Per Mimmo Criscito la partita di domenica sera contro la Juventus non sarà come tutte le altre, nel suo cuore si alterneranno emozioni diverse. A farla da padrone sarà comunque la sua voglia di fare bene per almeno due motivi: il primo è quello di aiutare il suo adorato grifone a conquistare i tre punti, il secondo è quello di dimostrare alla Juventus il suo valore visto che la dirigenza bianconera si è liberata di lui forse con troppa fretta.

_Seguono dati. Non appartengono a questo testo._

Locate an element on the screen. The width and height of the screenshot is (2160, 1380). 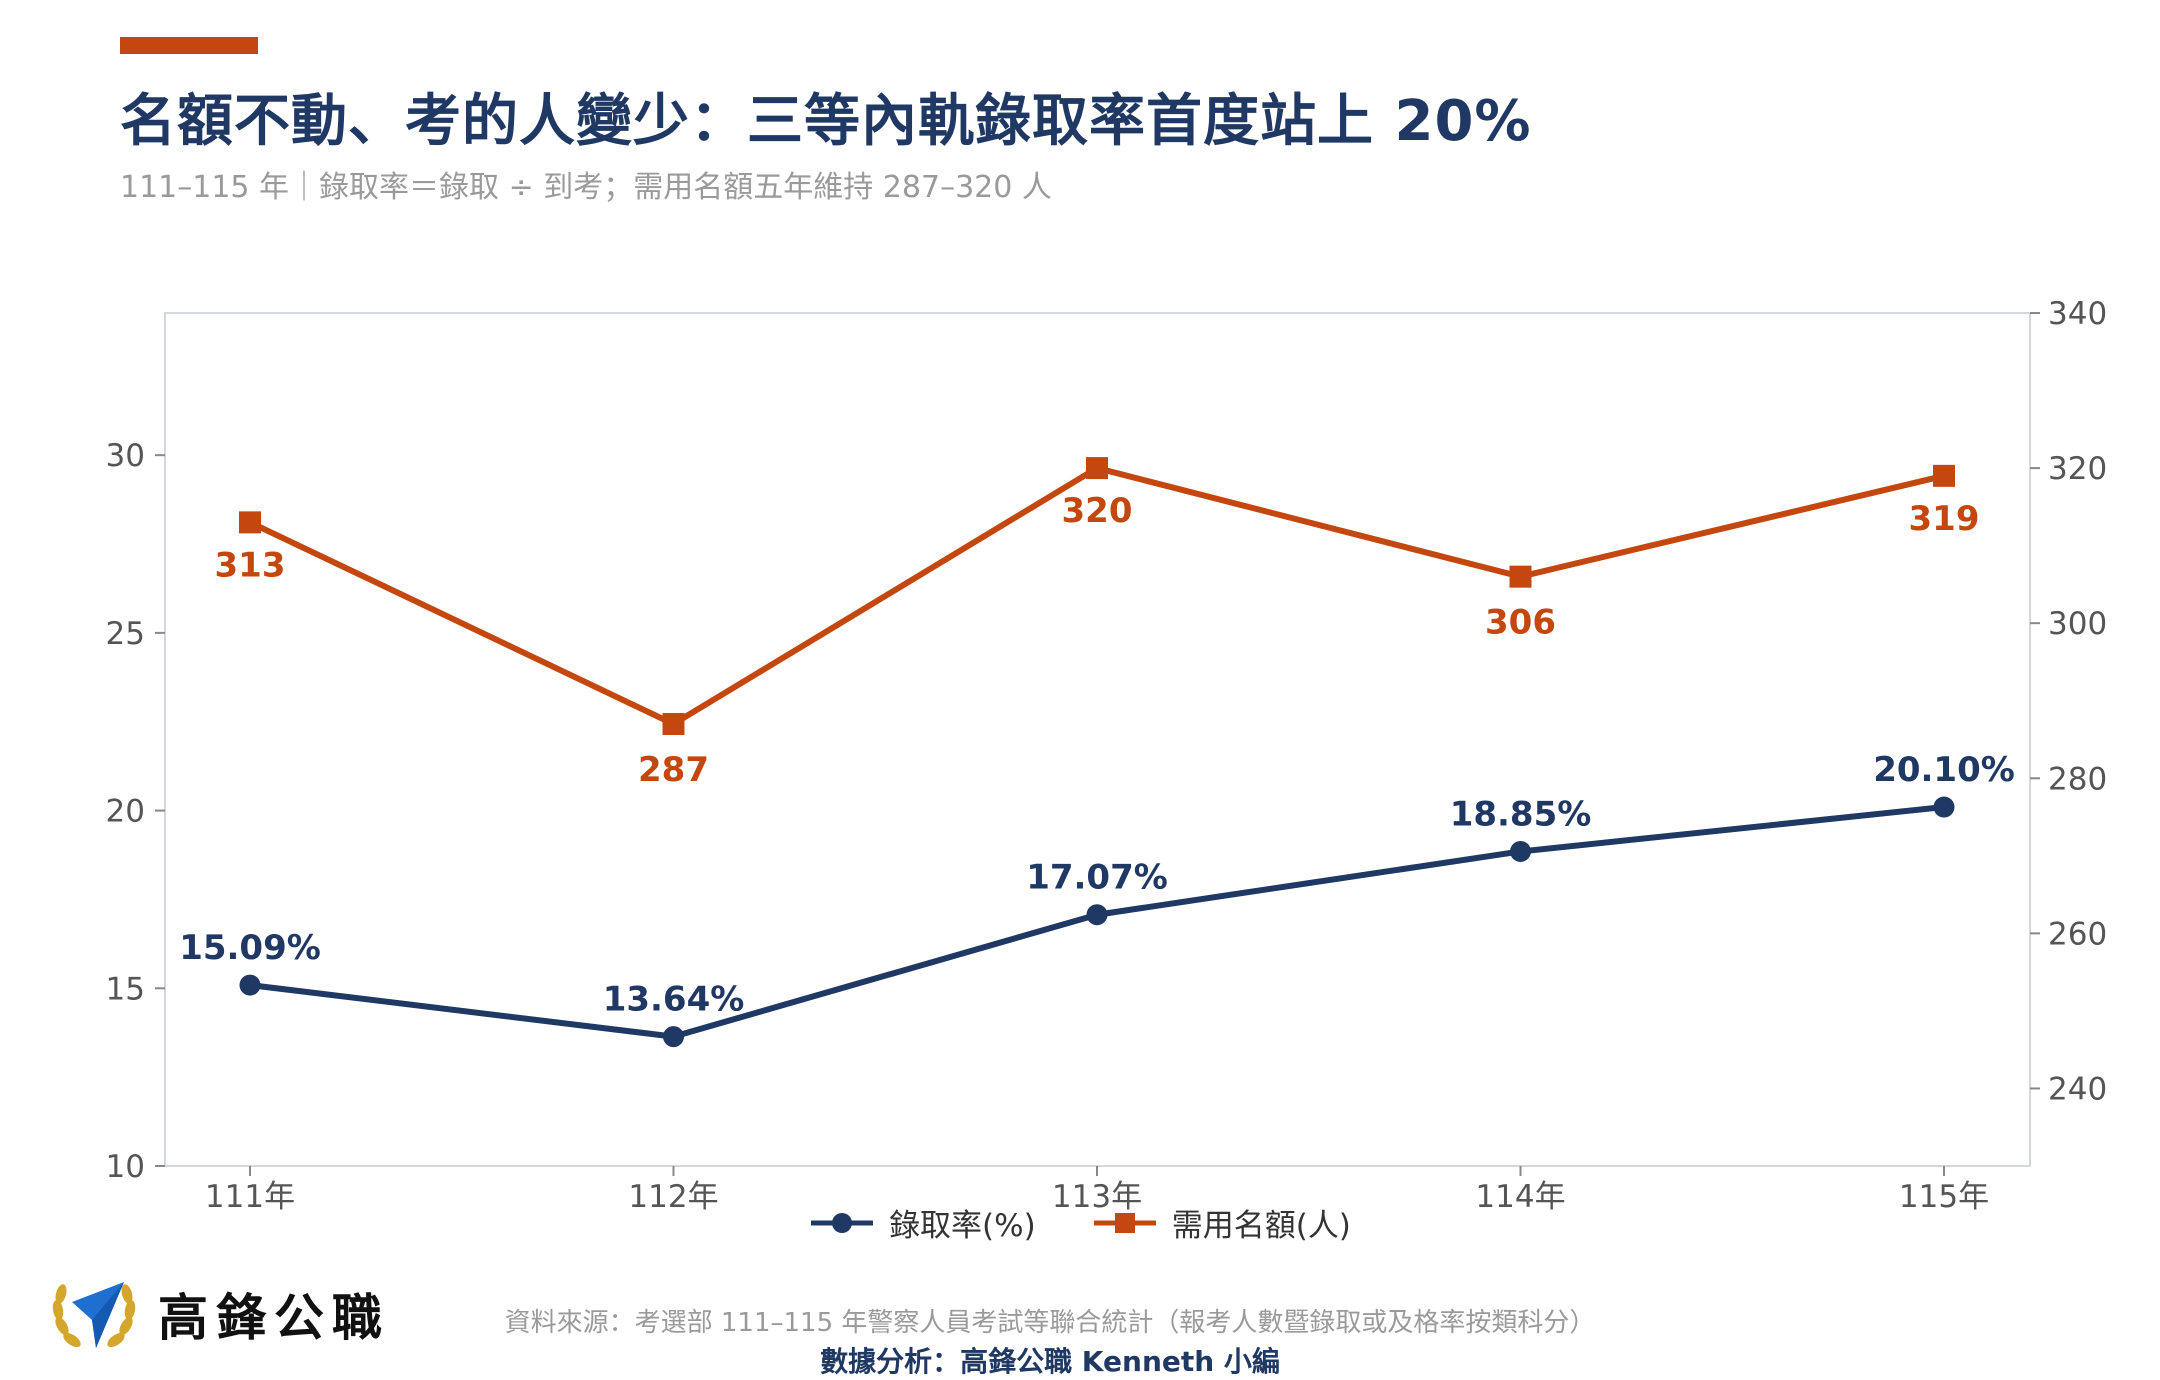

Il suo inizio di stagione a Torino non è stato certo esaltante e l'errore a Roma contro i giallorossi dal quale è scaturito il gol di Totti ha sancito, di fatto, la fine della fiducia di Ranieri nei suoi confronti. Tornato in Liguria il suo rendimento è migliorato complice anche la diversa disposizione tattica, il napoletano infatti pare trovarsi molto più a suo agio in una difesa a tre rispetto alla posizione di difensore centrale nel classico schieramento a quattro.

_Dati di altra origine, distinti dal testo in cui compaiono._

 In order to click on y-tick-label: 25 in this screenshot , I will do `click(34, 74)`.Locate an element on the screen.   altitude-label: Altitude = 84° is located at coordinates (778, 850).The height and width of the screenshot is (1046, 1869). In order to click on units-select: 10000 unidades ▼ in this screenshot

In un'intervista il giovane Mimmo ha parlato di questa sfida affrontando prima il tema della difficoltà della partita e parlando della sua ex squadra ha detto: "Punti deboli? Non saprei. Se le concederanno, sarà importante sfruttare le occasioni. Dovremo stare uniti, concentrati per 90 minuti, aspettandoli per poi ripartire. Non dobbiamo lasciargli spazio perché hanno elementi che al più piccolo errore la buttano dentro. Se sbagli, sei fregato. La Juve ha una mentalità vincente".

Inevitabile anche la domanda su come si comporterà nel caso dovesse essere proprio lui a fare gol: "In caso di gol esulterò, ci potete scommettere. Per rispetto di compagni e tifosi. Non ho rancori, tutt'altro. A Torino ho imparato tanto, anche sul piano umano, al Genoa, sto giocando di più". I tifosi del grifone ne saranno sicuramente felici, quelli della vecchia signora forse un po' meno ma Criscito non può certo essere biasimato per la sua scelta.

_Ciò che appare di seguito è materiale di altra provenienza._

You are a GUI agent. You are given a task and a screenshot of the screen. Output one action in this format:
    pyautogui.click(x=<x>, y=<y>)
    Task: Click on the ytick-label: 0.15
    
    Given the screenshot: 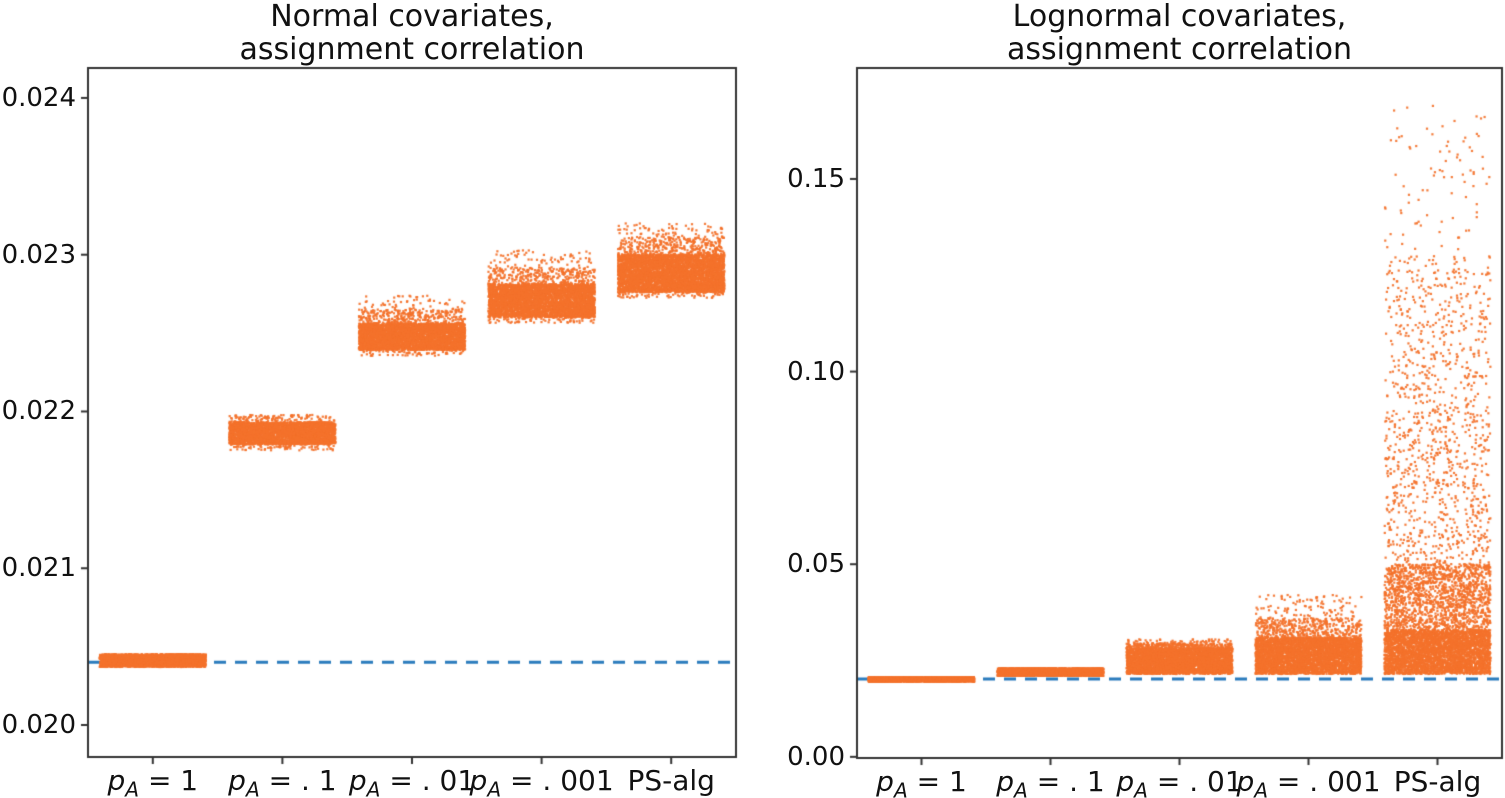 What is the action you would take?
    pyautogui.click(x=816, y=178)
    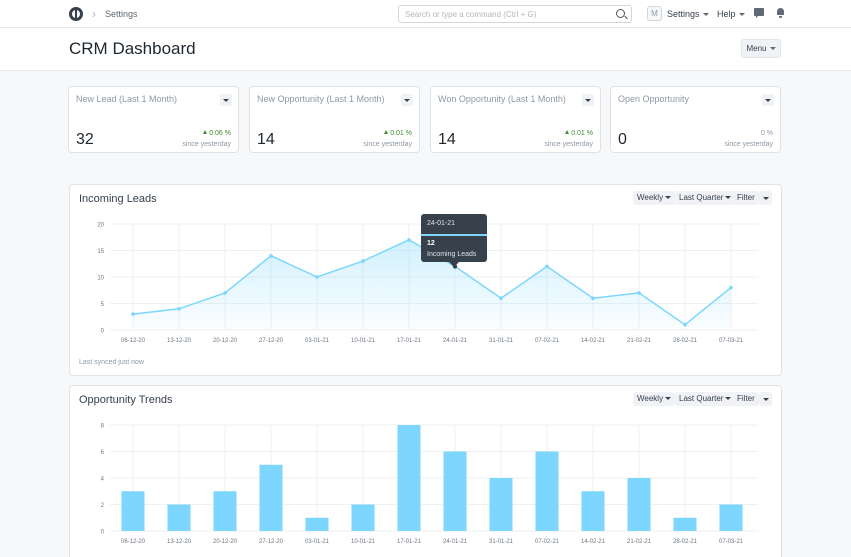 This screenshot has width=851, height=557. What do you see at coordinates (85, 140) in the screenshot?
I see `card-value: 32` at bounding box center [85, 140].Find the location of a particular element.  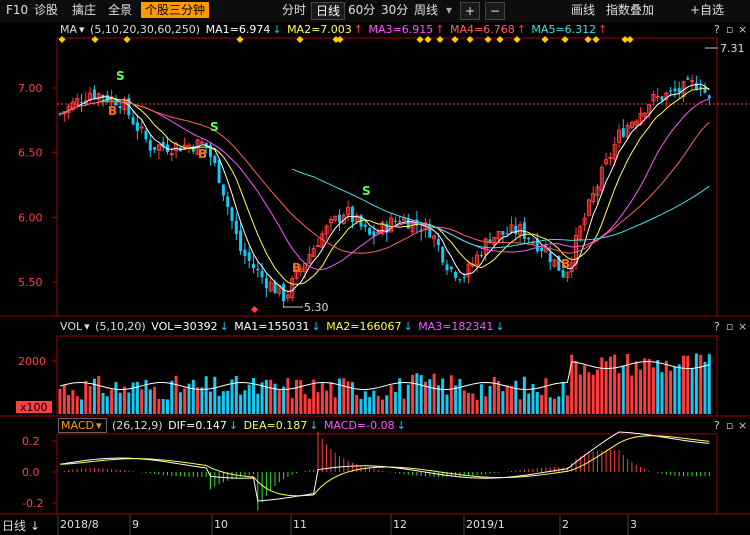

macd-close-icon: × is located at coordinates (743, 426).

Ricordiamo che adesso il promettente difensore è in prestito al Genoa fino a fine stagione, la società di Preziosi ne detiene anche il diritto di riscatto. Precedentemente, nel gennaio 2007, era stata la Juve a riscattarlo dal Genoa lasciandolo però in Liguria fino a fine stagione. Il suo destino è quindi quantomai incerto, è chiaro che a Torino avevano investito molto su di lui ma le sue prestazioni non hanno ripagato le aspettative, per questo solo a fine stagione si potrà sapere qualcosa di più sul suo futuro.